Once it has been determined by the FTT that the leaseholder is required to pay the outstanding amounts then prior to forfeiture, (whether by peaceable re-entry which is the right of the freeholder to terminate a lease by taking physical possession of the premises or whether by court proceedings) the freeholder is required to serve a notice under s146 of the Law of Property Act 1925 (restrictions on and relief against forfeiture of leases and under-leases) specifying the following:
- The breach complained of;
- The requirement for it to be remedied (if capable);
- The amount of compensation to be paid under ss1 of s146 (c) of the Law of Property Act 1925 The words ‘by action or otherwise’ means that it extends to where the freeholder gains peaceable re-entry but void if the subsection is not complied with and the term ‘in any case’ relating to compensation to be payable by the leaseholder means that the freeholder does not need to ask for it if he doesn’t want it.
The Notice can only be served after 14 days from the final determination and must also be served on anyone else with an interest in the property. This is because forfeiture of a lease involves the destruction of all rights that feed off it, so sub-lessees, mortgagees, assignees and occupiers all stand to lose their interests in the premises.
When a Notice is Not Required
However, where the lease reserves the service charge as rent and provides that it is recoverable as rent, there is no need to serve a section 146 notice as a precursor to forfeiture proceedings in the event of non-payment. Such service charges nevertheless fall within the statutory definition of “service charges” under s18(1) of the Landlord and Tenant Act 1985 and are therefore subject to statutory protection. Consequently, forfeiture of the lease for a non payment of service charges reserved as rent is subject to restrictions on forfeiture that are imposed by s81 of the Housing Act 1996. These largely mirror the requirements of s168 of the 2002 Act.

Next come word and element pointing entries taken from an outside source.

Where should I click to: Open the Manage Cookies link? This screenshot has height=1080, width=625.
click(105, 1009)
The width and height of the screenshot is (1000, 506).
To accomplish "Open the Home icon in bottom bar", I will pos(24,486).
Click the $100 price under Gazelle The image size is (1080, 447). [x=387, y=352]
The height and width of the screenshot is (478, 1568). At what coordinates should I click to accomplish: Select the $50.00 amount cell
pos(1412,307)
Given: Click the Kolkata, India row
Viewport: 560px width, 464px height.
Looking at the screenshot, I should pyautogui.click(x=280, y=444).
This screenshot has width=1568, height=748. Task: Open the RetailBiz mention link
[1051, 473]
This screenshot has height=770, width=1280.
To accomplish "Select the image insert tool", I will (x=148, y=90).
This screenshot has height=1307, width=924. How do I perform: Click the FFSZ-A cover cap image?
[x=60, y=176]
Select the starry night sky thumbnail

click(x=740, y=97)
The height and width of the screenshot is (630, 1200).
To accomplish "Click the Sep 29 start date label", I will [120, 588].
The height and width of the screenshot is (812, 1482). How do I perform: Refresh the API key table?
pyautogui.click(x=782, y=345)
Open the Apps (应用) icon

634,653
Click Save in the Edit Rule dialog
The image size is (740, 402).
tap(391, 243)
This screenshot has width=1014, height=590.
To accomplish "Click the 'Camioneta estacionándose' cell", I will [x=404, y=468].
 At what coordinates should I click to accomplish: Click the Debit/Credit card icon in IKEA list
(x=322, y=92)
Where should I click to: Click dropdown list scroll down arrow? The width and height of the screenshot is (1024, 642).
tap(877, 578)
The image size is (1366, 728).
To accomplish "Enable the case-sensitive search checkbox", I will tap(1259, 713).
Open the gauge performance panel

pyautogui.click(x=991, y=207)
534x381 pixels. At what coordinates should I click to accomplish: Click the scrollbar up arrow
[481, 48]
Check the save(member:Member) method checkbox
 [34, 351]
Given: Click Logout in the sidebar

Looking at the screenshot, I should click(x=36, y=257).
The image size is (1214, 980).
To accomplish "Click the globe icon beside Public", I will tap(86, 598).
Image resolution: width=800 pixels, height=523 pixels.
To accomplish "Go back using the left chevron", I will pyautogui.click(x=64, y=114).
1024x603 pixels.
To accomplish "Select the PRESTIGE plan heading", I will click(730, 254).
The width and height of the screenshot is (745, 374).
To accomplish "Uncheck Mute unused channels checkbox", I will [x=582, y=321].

This same section also contains provisions allowing recovery of the landlords costs, specifically ‘a lessor shall be entitled to recover as a debt due to him from a lessee, and in addition to damages (if any), all reasonable costs and expenses properly incurred by the lessor in the employment of a solicitor and surveyor or valuer, or otherwise, in reference to any breach giving rise to a right of re-entry or forfeiture which, at the request of the lessee, is waived by the lessor, or from which the lessee is relieved, under the provisions of this Act’.
The freeholder must allow a reasonable period of time (usually 3 months) for compliance and if the breach is remedied then forfeiture is not applicable. If the breach is not remedied within a reasonable time the court has the discretion to grant relief to allow yet more time for remedy, provided the leaseholder has applied for it. Even if it is granted then the freeholder can continue to go ahead with enforcing forfeiture at any time before possession has actually been taken.
Affected parties can also apply for relief against forfeiture and the Court has a broad power to grant it. Typically, a sub-tenant will have to make good his landlord’s defaults and to enter into a new lease with the head landlord that contains the same duties as his landlord owed: this can often involve taking on new rent and repairing duties if the sub-tenant wishes to remain in the premises.
Having said that, the freeholder will usually seek an order that they are entitled to vacant possession of the property because where the property is lawfully occupied as a dwelling, the premises cannot be re-entered without a court order under the Protection from Eviction Act 1977, applicable to both owner-occupiers and subtenants.
If the tenant either fails to remedy the breach (if remediable) or compensate the landlord within a reasonable period of time then with regards to occupied residential property, the freeholder must enter under court proceedings in order not to breach s2 of the Protection from Eviction Act 1977 (restriction on re-entry without due process of law).